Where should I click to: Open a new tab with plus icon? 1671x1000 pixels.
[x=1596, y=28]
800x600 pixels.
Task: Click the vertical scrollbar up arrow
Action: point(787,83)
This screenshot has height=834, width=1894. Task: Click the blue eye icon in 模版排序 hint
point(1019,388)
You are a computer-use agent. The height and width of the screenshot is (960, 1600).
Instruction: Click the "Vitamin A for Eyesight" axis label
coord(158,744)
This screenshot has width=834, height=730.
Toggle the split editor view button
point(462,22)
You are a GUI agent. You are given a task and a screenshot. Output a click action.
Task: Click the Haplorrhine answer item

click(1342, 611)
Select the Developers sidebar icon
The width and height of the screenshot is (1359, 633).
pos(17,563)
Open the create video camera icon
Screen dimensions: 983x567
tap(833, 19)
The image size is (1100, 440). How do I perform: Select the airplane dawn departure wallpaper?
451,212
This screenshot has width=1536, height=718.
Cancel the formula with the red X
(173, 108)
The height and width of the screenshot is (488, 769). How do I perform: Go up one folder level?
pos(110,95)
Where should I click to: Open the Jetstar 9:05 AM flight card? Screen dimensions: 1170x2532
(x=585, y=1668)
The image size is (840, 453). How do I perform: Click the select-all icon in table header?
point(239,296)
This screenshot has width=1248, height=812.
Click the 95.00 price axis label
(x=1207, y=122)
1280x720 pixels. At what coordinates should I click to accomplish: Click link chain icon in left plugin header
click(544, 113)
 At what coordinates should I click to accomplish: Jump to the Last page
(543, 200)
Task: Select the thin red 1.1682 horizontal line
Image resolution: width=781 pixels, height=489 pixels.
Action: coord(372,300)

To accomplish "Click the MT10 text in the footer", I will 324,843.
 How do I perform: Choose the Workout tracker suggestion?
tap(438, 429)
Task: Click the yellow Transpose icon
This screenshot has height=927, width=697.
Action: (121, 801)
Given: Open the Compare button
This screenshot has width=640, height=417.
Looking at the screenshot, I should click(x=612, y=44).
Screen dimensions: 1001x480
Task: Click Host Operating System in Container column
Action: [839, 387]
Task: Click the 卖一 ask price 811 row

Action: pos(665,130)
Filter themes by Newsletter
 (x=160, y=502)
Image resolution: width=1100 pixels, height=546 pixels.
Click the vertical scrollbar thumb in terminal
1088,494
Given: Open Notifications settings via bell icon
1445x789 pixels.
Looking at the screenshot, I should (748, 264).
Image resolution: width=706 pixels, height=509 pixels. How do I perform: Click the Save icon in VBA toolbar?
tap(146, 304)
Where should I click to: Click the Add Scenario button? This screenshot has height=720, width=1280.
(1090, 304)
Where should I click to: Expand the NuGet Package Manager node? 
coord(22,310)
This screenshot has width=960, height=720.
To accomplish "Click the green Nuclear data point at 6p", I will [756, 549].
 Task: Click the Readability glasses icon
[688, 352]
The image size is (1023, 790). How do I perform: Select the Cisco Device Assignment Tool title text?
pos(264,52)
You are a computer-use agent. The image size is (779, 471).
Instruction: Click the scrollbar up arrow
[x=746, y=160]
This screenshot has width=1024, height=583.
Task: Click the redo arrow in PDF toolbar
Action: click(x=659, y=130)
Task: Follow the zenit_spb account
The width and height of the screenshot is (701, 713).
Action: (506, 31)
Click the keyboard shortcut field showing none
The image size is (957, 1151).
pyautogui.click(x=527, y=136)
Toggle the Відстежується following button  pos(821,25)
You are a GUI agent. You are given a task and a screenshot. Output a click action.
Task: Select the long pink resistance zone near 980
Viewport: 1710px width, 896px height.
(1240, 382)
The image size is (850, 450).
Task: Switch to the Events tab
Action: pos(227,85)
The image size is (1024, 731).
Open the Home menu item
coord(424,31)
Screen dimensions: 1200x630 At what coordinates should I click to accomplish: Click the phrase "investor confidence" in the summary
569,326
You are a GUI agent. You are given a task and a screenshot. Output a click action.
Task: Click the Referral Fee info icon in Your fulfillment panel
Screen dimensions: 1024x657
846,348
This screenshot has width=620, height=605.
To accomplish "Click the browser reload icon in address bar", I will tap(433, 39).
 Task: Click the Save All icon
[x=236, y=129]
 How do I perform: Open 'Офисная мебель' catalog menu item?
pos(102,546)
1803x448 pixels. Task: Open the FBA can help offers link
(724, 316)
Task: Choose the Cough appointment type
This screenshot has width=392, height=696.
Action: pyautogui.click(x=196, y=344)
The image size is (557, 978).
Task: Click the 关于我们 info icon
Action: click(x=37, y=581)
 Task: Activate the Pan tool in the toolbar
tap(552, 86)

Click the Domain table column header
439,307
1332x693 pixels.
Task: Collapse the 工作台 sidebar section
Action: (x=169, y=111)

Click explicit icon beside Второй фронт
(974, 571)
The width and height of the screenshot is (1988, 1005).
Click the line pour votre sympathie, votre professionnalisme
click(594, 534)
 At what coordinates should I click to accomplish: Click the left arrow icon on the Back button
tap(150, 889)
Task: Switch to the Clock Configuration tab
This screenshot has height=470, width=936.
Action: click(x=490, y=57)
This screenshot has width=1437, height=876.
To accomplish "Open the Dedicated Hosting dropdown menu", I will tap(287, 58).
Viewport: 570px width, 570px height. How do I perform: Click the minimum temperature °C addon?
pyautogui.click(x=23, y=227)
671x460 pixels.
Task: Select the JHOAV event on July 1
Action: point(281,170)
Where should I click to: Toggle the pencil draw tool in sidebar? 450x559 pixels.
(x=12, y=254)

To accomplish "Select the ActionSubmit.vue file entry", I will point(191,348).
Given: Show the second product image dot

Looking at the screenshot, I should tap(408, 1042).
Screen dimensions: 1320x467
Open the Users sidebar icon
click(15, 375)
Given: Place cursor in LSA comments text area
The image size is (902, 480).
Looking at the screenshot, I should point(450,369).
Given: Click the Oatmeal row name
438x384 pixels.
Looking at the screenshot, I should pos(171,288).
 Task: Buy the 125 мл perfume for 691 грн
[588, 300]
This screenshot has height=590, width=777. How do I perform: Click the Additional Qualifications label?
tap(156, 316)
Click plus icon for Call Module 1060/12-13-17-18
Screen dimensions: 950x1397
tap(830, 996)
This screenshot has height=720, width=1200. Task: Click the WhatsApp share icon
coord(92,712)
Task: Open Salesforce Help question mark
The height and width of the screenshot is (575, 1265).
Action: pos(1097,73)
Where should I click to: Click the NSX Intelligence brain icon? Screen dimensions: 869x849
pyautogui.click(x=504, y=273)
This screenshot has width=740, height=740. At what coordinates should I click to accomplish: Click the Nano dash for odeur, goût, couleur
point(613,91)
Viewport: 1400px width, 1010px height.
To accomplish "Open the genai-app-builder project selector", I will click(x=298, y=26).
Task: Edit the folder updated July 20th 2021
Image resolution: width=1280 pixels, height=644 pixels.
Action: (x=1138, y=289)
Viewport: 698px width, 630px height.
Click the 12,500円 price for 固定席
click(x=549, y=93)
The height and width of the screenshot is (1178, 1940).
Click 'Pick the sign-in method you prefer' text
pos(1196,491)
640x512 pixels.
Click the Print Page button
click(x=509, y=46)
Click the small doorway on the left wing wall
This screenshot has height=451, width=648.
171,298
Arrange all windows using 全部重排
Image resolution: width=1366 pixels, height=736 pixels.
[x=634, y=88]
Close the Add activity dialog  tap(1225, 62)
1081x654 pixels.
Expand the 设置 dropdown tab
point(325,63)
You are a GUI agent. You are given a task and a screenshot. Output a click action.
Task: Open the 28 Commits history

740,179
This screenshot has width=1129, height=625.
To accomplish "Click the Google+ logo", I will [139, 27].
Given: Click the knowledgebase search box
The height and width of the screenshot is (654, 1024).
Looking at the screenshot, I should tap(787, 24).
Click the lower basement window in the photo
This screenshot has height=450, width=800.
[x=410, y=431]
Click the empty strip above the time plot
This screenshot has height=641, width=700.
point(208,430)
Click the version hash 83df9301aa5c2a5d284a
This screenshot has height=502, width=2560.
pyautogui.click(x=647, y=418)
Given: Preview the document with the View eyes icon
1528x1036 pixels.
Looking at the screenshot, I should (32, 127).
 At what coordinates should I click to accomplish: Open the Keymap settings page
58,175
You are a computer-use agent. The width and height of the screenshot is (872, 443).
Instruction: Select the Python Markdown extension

============

__WHAT THIS TASK INVOLVES__
The expected output is exactly the lines of the listing above between the line holding "Where should I click to: Click the NSX" and the line holding "Given: Click the knowledgebase search box", inclusive.

__PROBLEM SOLUTION__
Where should I click to: Click the NSX Intelligence brain icon? Screen dimensions: 869x849
pyautogui.click(x=504, y=273)
This screenshot has width=740, height=740. At what coordinates should I click to accomplish: Click the Nano dash for odeur, goût, couleur
point(613,91)
Viewport: 1400px width, 1010px height.
To accomplish "Open the genai-app-builder project selector", I will click(x=298, y=26).
Task: Edit the folder updated July 20th 2021
Image resolution: width=1280 pixels, height=644 pixels.
Action: (x=1138, y=289)
Viewport: 698px width, 630px height.
Click the 12,500円 price for 固定席
click(x=549, y=93)
The height and width of the screenshot is (1178, 1940).
Click 'Pick the sign-in method you prefer' text
pos(1196,491)
640x512 pixels.
Click the Print Page button
click(x=509, y=46)
Click the small doorway on the left wing wall
This screenshot has height=451, width=648.
171,298
Arrange all windows using 全部重排
Image resolution: width=1366 pixels, height=736 pixels.
[x=634, y=88]
Close the Add activity dialog  tap(1225, 62)
1081x654 pixels.
Expand the 设置 dropdown tab
point(325,63)
You are a GUI agent. You are given a task and a screenshot. Output a click action.
Task: Open the 28 Commits history

740,179
This screenshot has width=1129, height=625.
To accomplish "Click the Google+ logo", I will [139, 27].
Given: Click the knowledgebase search box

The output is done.